- Karolina Sobecka’s interactive dog projection installation “Sniff” at Not An Alternative in 2009. (Photo: Frank Pichel)
It’s been a bad year for DIY art spaces on Havemeyer Street: first Cinders Gallery was forced out of its 104 Havemeyer space by a massive rent increase (and then kicked out of its new location around the corner mere months later), and now neighboring art space Not An Alternative is having to vacate its storefront at 84 Havemeyer following a stunning 240 percent rent increase.
The self-described “hybrid arts collective and non-profit organization” has been at 84 Havemeyer, near the intersection with Metropolitan (right across from the Knitting Factory) since 2000, though Not An Alternative was officially formed in 2004 in response to the visiting National Republican Convention.
In 2005 it was renovated from a live-work space into a co-working office, workshop and office space dubbed NO↔SPACE. In an email sent out on Monday (and posted on their website), Not An Alternative explains their present situation:
Beyond pedagogy, we’ve engaged in practice, in collaboration with community groups and cultural producers. Our first major effort involved a series of projects aimed at challenging the 2005 rezoning and gentrification of North Brooklyn. But the neighborhood has changed dramatically since then, and we’ve had front row seats. The block built up, the foot traffic grew, and so did the rent. The latest hike is the last straw: a 240% rent increase, from $2500 to $6000. And so we find ourselves displaced, like countless other spaces, businesses and residents around here over the years.
But the non-profit art space’s creators vow that this is not the end: “we’ll keep you appraised of our next steps.” In the meantime, they’re throwing a final screening and closing party on Saturday September 17th. Come by and pay your respects to one of the last such spaces in the neighborhood.
“I don’t want to live on Havemeyer Street, just because my neighbors can’t get any sleep!”

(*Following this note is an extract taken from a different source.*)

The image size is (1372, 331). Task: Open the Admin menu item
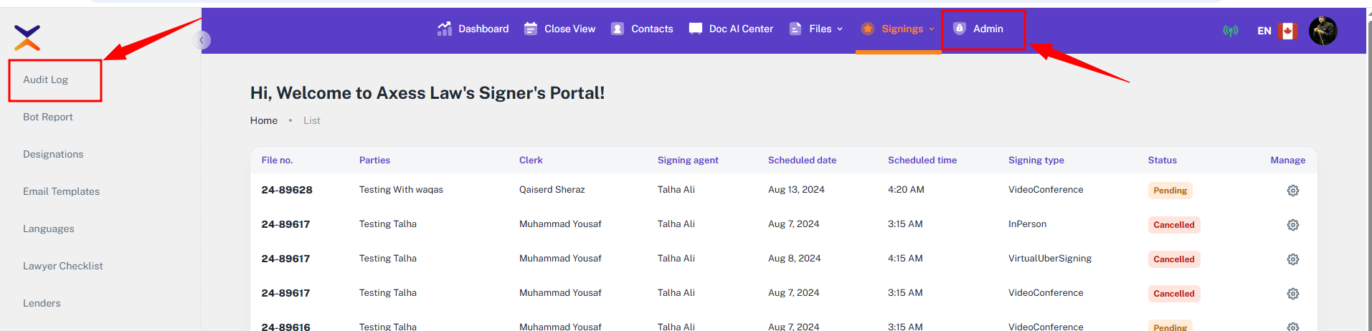(x=979, y=29)
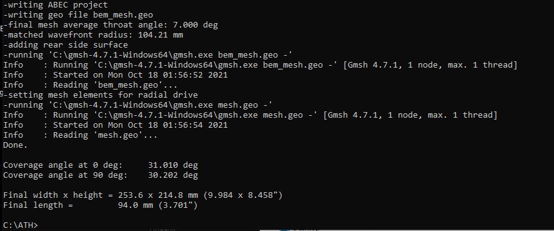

Those lines are from the early Williamsburg punk band “The Nipples.” I sang them, our guitarist James Porter wrote them. In the early 90s, Havemeyer Street was where you moved when you got priced off Bedford Avenue.
Nothing draws money to a neighborhood the way art does. And the more radical the art, the more avant-garde, the more alternative or “not alternative” it is, the more acute the interest of money in the neighborhood. Go to Chinatown and get one of those Chinese finger puzzles. The more you struggle to get out of it, the tighter the grip. That’s what I’m talking about.
Several years ago there was an initiative in East Williamsburg among artists to avoid renting in residential areas and in certain kinds of retail areas, where that might pose a threat of rising rents and displacement of the long-time residents and businesses. It was a kind of “tread softly” policy, voluntary of course, in which you would stick to the more industrial and vacant areas. A worthy idea. And look what happened to Bogart Street.
The thought of hundreds of beautiful young college graduates treading softly in a blighted neighborhood, so as to avoid changing anything, is risible. It’s just not possible, sweetheart. It is time Brooklyn artists understand that if they are the avant-garde of anything, they are the avant-garde of the bourgeoisie.
The connection between avant-garde art and the bourgeoisie (artists and yuppies) has always been in place. Today it is just more obvious than ever before. Our economic power in these neighborhoods, our political power evidenced in extraordinary pieces of legislative exceptionalism like the Loft Law, amount to an “art movement” whose efficacy is social and economic, not just aesthetic.